Le consortium Pulp in Action, regroupant 50 acteurs de la cosmétique, s’attaque au défi de l’emballage durable sans plastique, poussant l’innovation vers des solutions à base de papier. Trois ans de recherche ont abouti à des prototypes prometteurs.
Poussé par une volonté de durabilité et de réduction plastique, le consortium Pulp in Action fédère 50 entreprises de l’industrie cosmétique. Leur mission est de développer des emballages écologiques à partir de papiers et de fibres cellulosiques. Ce projet s’inscrit dans la continuité du Plastic Act de 2021, un cadre ambitieux visant une réduction significative de l’utilisation de plastique dans le secteur.
Un modèle de coopétition
Pulp in Action repose sur un principe innovant de « coopétition », où les entreprises concurrencent mais s’unissent pour faire avancer des initiatives pré-compétitives, respectant le cadre légal concurrentiel.
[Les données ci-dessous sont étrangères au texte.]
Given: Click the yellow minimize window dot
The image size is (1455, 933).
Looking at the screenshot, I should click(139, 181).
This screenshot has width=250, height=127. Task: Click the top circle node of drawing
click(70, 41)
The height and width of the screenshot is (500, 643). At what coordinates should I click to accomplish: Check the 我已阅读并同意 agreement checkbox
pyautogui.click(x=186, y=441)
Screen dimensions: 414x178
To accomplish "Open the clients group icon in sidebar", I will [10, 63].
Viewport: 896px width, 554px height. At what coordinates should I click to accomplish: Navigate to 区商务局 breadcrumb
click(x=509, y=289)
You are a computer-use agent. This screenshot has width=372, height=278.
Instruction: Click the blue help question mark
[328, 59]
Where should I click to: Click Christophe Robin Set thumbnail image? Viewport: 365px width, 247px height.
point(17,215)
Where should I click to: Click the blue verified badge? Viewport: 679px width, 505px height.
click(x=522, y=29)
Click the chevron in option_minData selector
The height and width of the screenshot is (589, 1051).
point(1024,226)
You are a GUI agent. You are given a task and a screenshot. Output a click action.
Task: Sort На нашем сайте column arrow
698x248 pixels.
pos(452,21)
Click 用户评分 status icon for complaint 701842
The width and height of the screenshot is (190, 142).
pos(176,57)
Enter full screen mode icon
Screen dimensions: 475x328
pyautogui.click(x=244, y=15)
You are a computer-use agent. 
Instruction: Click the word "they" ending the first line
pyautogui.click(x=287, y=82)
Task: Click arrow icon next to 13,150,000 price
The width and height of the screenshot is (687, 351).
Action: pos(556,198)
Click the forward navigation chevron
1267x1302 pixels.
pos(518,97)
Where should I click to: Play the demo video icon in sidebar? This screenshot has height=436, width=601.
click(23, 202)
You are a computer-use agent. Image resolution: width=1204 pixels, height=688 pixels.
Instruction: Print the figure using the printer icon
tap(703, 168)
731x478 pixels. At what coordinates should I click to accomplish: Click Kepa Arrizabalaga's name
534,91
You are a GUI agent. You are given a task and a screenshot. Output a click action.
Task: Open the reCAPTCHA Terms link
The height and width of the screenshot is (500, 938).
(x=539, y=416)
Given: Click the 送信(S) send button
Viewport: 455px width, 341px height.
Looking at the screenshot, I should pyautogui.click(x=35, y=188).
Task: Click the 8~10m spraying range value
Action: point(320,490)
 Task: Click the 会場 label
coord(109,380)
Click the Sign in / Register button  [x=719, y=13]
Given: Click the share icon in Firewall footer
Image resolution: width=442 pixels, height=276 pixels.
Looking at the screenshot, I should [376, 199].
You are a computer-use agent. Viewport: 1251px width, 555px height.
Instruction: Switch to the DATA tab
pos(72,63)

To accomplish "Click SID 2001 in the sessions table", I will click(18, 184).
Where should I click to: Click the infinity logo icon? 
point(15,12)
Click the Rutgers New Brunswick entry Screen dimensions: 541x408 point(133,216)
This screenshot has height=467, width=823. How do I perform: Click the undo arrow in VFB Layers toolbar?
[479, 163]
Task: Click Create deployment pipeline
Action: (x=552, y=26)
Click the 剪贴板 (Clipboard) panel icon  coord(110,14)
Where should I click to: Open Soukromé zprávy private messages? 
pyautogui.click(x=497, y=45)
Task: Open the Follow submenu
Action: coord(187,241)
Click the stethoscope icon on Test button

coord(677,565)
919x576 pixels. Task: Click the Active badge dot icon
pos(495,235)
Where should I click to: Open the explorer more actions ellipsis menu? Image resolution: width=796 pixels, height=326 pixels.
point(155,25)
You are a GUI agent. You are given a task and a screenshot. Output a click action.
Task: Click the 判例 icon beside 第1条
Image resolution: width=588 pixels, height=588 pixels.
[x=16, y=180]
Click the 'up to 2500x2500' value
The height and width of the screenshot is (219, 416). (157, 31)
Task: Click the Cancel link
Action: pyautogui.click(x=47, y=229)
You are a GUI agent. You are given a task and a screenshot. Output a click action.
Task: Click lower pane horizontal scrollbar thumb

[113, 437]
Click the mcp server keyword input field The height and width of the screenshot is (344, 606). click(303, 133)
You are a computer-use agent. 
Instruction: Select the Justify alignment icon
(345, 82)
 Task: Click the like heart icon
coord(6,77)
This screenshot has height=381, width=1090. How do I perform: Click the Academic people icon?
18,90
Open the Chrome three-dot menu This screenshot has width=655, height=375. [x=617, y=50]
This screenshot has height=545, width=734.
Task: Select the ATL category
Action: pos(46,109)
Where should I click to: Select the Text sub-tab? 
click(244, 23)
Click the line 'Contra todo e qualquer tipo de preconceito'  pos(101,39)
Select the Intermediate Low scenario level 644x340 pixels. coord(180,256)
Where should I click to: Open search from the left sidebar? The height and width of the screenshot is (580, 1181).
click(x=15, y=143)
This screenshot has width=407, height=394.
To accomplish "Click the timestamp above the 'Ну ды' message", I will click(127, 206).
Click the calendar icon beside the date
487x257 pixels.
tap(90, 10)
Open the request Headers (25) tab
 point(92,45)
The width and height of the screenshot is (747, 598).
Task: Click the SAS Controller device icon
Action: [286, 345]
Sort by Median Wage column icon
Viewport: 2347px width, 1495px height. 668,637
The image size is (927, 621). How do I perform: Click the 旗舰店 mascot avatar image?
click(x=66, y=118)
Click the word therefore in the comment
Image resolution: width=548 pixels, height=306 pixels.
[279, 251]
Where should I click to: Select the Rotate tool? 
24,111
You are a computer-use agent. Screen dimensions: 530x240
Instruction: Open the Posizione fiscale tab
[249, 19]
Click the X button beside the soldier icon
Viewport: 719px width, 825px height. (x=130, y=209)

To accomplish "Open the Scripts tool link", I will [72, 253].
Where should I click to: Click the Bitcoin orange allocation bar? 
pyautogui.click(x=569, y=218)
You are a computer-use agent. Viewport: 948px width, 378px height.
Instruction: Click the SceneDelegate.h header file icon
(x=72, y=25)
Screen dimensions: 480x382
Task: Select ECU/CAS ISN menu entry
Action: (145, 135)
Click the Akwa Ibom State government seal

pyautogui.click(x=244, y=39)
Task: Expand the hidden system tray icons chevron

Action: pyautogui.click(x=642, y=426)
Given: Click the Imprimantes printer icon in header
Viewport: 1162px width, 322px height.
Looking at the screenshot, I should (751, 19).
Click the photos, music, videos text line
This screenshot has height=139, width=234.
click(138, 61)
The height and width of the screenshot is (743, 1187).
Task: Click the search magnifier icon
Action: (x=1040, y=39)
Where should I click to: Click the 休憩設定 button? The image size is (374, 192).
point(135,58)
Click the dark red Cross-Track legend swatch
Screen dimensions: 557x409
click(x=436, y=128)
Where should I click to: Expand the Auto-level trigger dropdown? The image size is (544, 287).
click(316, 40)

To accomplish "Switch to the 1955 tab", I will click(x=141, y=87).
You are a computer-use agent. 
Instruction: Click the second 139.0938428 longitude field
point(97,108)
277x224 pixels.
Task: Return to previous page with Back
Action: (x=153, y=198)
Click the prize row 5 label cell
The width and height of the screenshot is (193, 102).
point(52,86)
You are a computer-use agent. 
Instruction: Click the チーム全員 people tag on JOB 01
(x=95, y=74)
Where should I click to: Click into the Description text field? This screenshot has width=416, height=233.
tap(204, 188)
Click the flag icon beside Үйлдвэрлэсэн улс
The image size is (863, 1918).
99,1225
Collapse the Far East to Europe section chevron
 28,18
Cela a permis d’éliminer les obstacles entre grandes marques mondiales et startups, propulsant ainsi le projet vers une vision futuriste collective. Clémence Mazeron, cheffe de projet R&D chez Gascogne Flexible, déclare : « passer d’une fibre poreuse à une fibre fonctionnalisée, d’une simple feuille 2D à des emballages 3D ! »
Premiers résultats et stratégies d’acceptation
Après trois années de recherche, quelques prototypes comme les poches cellulosiques et les tubes sans couche plastique ont vu le jour. Cependant, pour réussir cette transition, l’adhésion du consommateur est cruciale.« Susciter l’adhésion par le design, le toucher, la valeur perçue », explique David Guérin, directeur Packaging Science Center du groupe L’Oréal. Offrir une alternative tangible et désirable fait désormais partie intégrante de la stratégie de Pulp in Action.